SSRIs and Sexual Dysfunction: A Genetic and Pharmacogenomic Reappraisal in the Era of Precision Psychosexual Medicine

Sexual dysfunction (SD), encompassing reduced libido, anorgasmia, erectile difficulties, and genital numbness, is among the most frequently reported and distressing adverse effects associated with Selective Serotonin Reuptake Inhibitor (SSRIs), affecting both quality of life and long-term medication adherence, with prevalence rates ranging from 30% to 70% during treatment and cases of lingering symptoms even after discontinuation, termed post-SSRI SD. ¹ Symptoms include reduced libido, anorgasmia, erectile difficulties, and genital numbness. The psychological burden associated with SD affects not only personal relationships but also adherence to antidepressant regimens, necessitating robust, mechanism-based interventions. ² At the time, studies were limited, largely exploratory, and lacked integration with real-world clinical practice. Over the past decade, the landscape of psychosexual health has shifted dramatically, shaped by advancements in pharmacogenomics. ³ For example, mobile applications and wearable devices that track sexual activity, mood, and medication adherence are increasingly being integrated into real-world psychopharmacology studies. ⁴

SD remains a significant barrier to antidepressant adherence, with contemporary estimates affirming that 30%–60% of SSRI users experience persistent SD. ⁵ Significantly, while early studies focused on Cytochrome P450 2D6 (CYP2D6), 5-Hydroxytryptamine Receptor 2A (HTR2A), Solute Carrier Family 6 Member 4 (Serotonin Transporter Gene) (SLC6A4), and Brain-Derived Neurotrophic Factor (BDNF) variants, recent large-scale genome-wide association studies and multi-omics platforms have broadened the genetic spectrum.^6,7 Glutamatergic gene variants, including Glutamate Ionotropic Receptor Kainate Type Subunit 2 (GRIK2), Glutamate Ionotropic Receptor AMPA Type Subunit 3 (GRIA3), and Glutamate Ionotropic Receptor NMDA Type Subunit 3A (GRIN3A), originally identified in the Sequenced Treatment Alternatives to Relieve Depression cohort, have since been substantiated through polygenic risk models as influential predictors of SSRI tolerability and side-effect susceptibility, including SD. ⁸ Moreover, variants in μ-opioid receptor, ⁹ estrogen receptor, ¹⁰ and androgen receptor have been identified as additional contributors to the modulation of sex hormone effects on antidepressant side effects.

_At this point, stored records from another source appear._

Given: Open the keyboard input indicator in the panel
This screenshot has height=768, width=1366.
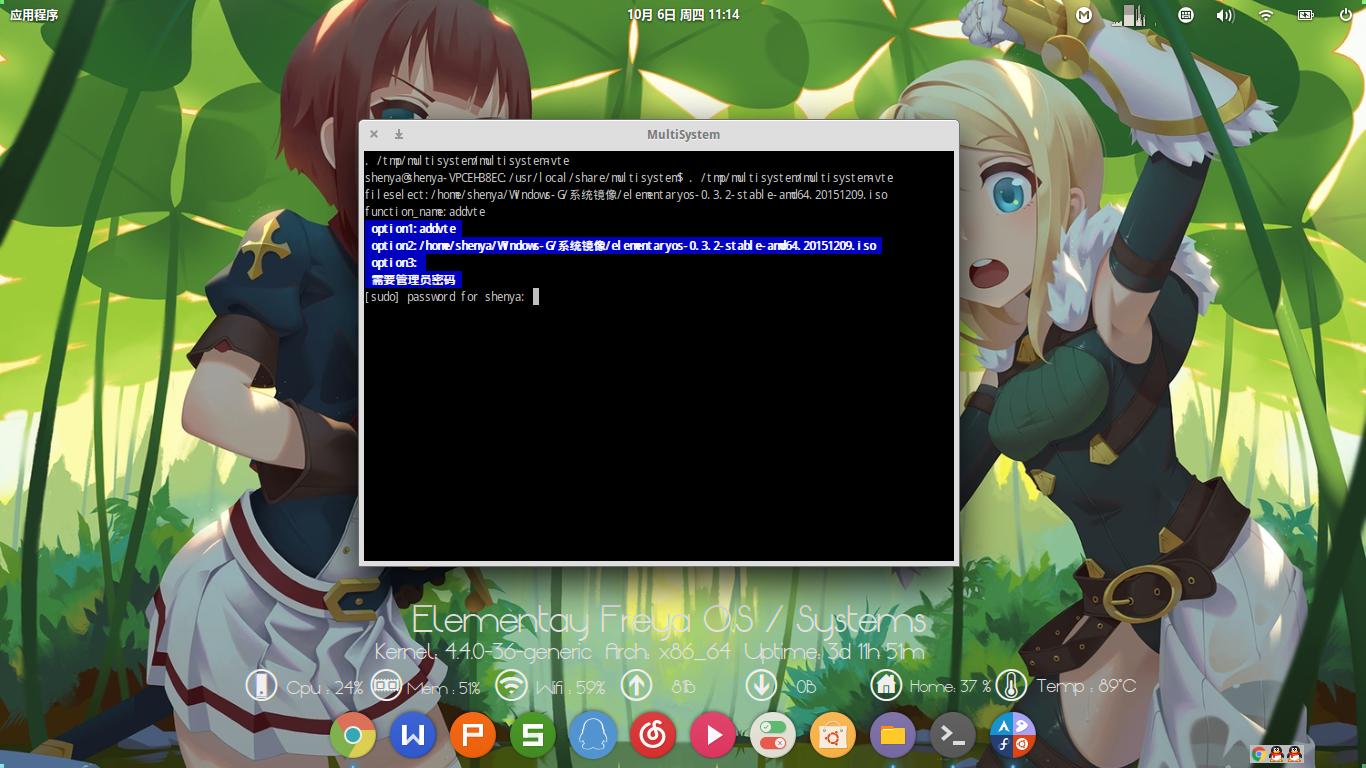Looking at the screenshot, I should pos(1186,15).
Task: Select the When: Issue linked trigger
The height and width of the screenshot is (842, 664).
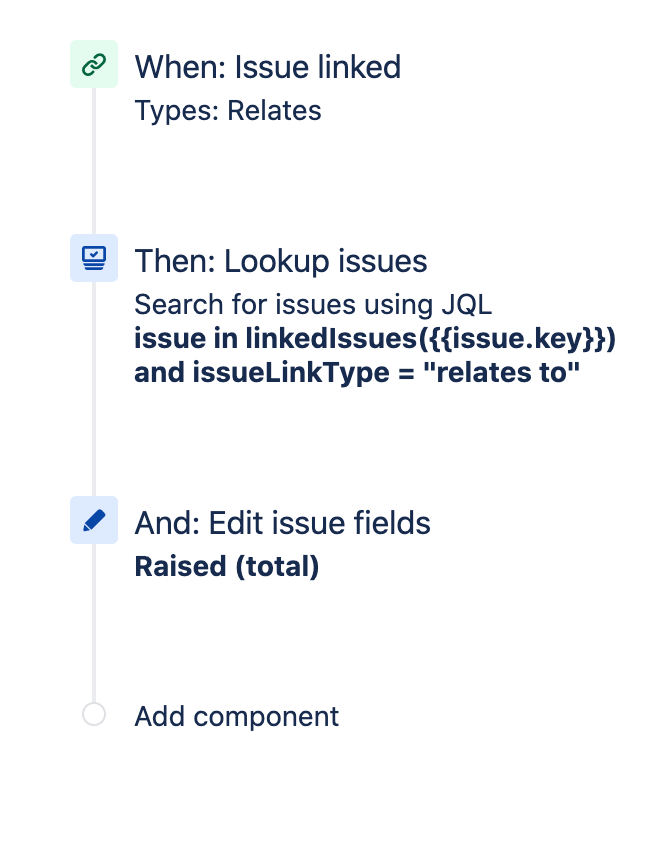Action: coord(267,67)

What has particularly evolved is the recognition of gender-specific and hormonal influences on SSRI response. ¹¹ Recent pharmacogenetic evidence indicates that interactions between SSRI pharmacodynamics and oral contraceptive use, estrogen signaling, and Hypothalamic–Pituitary–Adrenal (HPA) axis sensitivity may modulate female-specific responses. ¹² Likewise, digital health platforms now allow for real-time tracking of sexual side effects and mood changes, which, when integrated with pharmacogenomic profiles, can offer a dynamic, precision medicine approach. ¹³ Additionally, the paradigm has shifted from viewing SD solely as an adverse event to recognizing a shared genetic liability between depression, sexual function, and SSRI response. This complexity necessitates a model that integrates genetic, hormonal, psychosocial, and neurobiological dimensions, a systems biology framework for psychosexual health. ¹⁴

As we revisit the insights from 2010, it becomes evident that the trajectory of research is moving from candidate-gene associations to polygenic and machine learning models, paving the way for individualized treatment strategies.^15,16 The integration of pharmacogenomic testing in clinical psychiatry is no longer aspirational but increasingly actionable, with commercial panels now incorporating SSRI-related genes into routine prescribing workflows. ¹⁷ These panels often include CYP2D6, CYP2C19, and SLC6A4, among others, helping psychiatrists make dose adjustments and select appropriate drugs. ¹⁸

We suggest future research and clinical practice to adopt a sex-informed, genome-guided approach to antidepressant therapy, particularly with respect to mitigating SD and reinforcing the clinical imperative for screening and early intervention. This includes proactive risk prediction, patient-centered counseling, and incorporation of genomic data into shared decision-making. Routine assessment of sexual health should be embedded into psychiatric care pathways, supported by genomic insights and patient-reported outcomes. As the Journal of Psychosexual Health continues to highlight the intersection of pharmacology and sexuality, this reappraisal of SSRI pharmacogenetics stands as both a reflection and a call to action for a new era of precision psychosexual medicine.